How to build Enterprise Aware Agents - Chau Tran, Glean

Introduction & Defining Workflows vs Agents 00:00

  • The speaker introduces the topic of building enterprise-aware agents and considers how AI brilliance can be applied to the complexities of enterprise operations.
  • Discusses the common question: should one build workflows or agents?
  • Workflows are described as systems where LLMs/tools are orchestrated via predefined code paths, either through imperative code or declarative graphs.
  • Workflows provide predictability and structure; their repeated runs yield consistent results.
  • Agents are systems where LLMs dynamically direct their own processes, planning and executing steps iteratively to achieve a goal.

Tradeoffs Between Workflows and Agents 03:02

  • Workflows are compared to Toyota: predictable, efficient for repetitive tasks, lower cost and latency, and easier to debug.
  • Agents are compared to Tesla: open-ended, suitable for research and new problems, leverage LLM improvements, but higher cost/latency and less predictable.
  • Workflows give greater human control, while agents enable more AI-driven decision-making.
  • The choice between workflows and agents is difficult and depends heavily on the current capabilities of LLMs.
  • Some tasks may migrate from requiring workflows to being handled by agents as LLMs improve.

Synergy Between Workflows and Agents 05:09

  • It is possible to blend the strengths of both approaches instead of choosing one over the other.
  • Agents can be viewed as systems that generate workflows on the fly for each task.
  • Workflows can serve as evaluation benchmarks for agents by comparing an agent’s execution trace to an established “golden” workflow.
  • Workflows can help train agents; agents can mimic library workflows for known tasks while using reasoning for novel tasks.
  • Agents can assist in creating workflows, with users providing high-level descriptions and agents outlining workflow steps that users can edit.
  • Agents can serve as engines for discovering new workflows as users interact with them; successful agent executions become new workflow templates.

Enterprise-Aware AGI and the Need for Onboarding 09:20

  • Even with future AGI, knowledge of a company’s processes is vital; an untrained AGI is likened to an intelligent new hire who lacks context and onboarding.
  • Enterprise-aware AGI would combine intelligence with detailed knowledge of a company’s nuances, best practices, and protocols.
  • There is a qualitative difference between merely acceptable outputs and great outputs that comply with specific business metrics or protocols.

Training Agents with Enterprise Data 11:06

  • Two main approaches are discussed for leveraging enterprise workflows and tasks: fine-tuning and dynamic prompting.
  • Fine-tuning:
    • Includes supervised fine-tuning (matching input/output) and RLHF (using ratings or reward signals).
    • Works well with large, stable datasets.
    • Challenges include keeping pace with evolving LLMs, retraining for data/process changes, and limited flexibility for personalized workflows.
  • Dynamic prompting through search:
    • Build a search engine to retrieve similar past tasks/workflows and use as context/examples for LLMs at runtime.
    • Allows flexibility between determinism (for known workflows) and creativity (for novel tasks).
    • Enables easier adaptation to changing requirements and personalization.

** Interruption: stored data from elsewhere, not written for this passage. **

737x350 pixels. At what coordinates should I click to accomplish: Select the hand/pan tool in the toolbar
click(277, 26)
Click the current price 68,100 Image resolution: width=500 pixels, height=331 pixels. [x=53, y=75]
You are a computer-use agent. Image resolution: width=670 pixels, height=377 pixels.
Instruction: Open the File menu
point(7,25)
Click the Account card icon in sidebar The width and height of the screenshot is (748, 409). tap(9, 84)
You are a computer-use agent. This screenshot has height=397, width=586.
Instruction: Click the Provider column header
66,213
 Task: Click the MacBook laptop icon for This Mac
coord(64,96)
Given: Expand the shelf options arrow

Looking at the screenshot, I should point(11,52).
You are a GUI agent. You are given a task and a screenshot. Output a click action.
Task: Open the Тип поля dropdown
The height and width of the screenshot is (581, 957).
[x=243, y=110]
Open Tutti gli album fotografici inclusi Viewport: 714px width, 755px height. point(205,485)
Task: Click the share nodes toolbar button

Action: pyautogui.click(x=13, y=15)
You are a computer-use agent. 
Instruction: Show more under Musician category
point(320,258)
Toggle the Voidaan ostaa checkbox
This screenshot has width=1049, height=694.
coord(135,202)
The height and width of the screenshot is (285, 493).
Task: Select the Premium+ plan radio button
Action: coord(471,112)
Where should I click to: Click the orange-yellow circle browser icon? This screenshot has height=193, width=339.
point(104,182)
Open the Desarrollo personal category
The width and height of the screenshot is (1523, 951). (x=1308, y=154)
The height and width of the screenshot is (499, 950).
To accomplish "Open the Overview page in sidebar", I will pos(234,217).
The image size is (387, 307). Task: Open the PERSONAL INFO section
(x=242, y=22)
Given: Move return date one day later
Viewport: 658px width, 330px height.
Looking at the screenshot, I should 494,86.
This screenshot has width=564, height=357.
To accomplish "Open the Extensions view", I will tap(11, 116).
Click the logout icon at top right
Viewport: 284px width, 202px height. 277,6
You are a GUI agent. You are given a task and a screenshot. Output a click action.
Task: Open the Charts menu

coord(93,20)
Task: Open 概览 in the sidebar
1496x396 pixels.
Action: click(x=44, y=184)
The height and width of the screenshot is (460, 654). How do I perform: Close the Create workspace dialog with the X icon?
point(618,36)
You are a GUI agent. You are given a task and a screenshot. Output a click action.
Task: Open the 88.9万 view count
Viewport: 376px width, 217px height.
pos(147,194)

Comparison of Fine-tuning vs Dynamic Prompting 15:04

  • Fine-tuning is effective for generalized behaviors with stable requirements, but inflexible with change.
  • Dynamic prompting enables customization and rapid updates, better suited to environments with quickly changing or diverse needs.
  • Fine-tuning is likened to building custom hardware (highly optimized but hard to change), while prompting is like software (more flexible).

Building Effective Workflow Search 16:28

  • Workflow/task search is similar to document search and should utilize both lexical and semantic (vector) similarity.
  • In enterprise settings, textual similarity is often insufficient due to many similar-looking workflows.
  • The concept of "authoritiveness" is key—incorporating social and usage signals (e.g., who created the workflow, success rates, endorsements) is necessary to surface the right workflows.
  • These signals are hard to encode in LLMs, hence the need for specialized search systems.

Key Takeaways & Q&A 18:22

  • Workflows provide determinism and human control; agents offer flexibility and AI-driven discovery.
  • Synergies include using workflows for agent evaluation and training, and leveraging agents for workflow discovery.
  • Fine-tuning is suitable for generalized, stable behaviors; dynamic prompting excels at personalization and adaptation.
  • In the brief Q&A, the speaker notes that data requirements for fine-tuning depend on how different the target tasks are from the LLM’s internal knowledge, and offers to discuss further after the talk.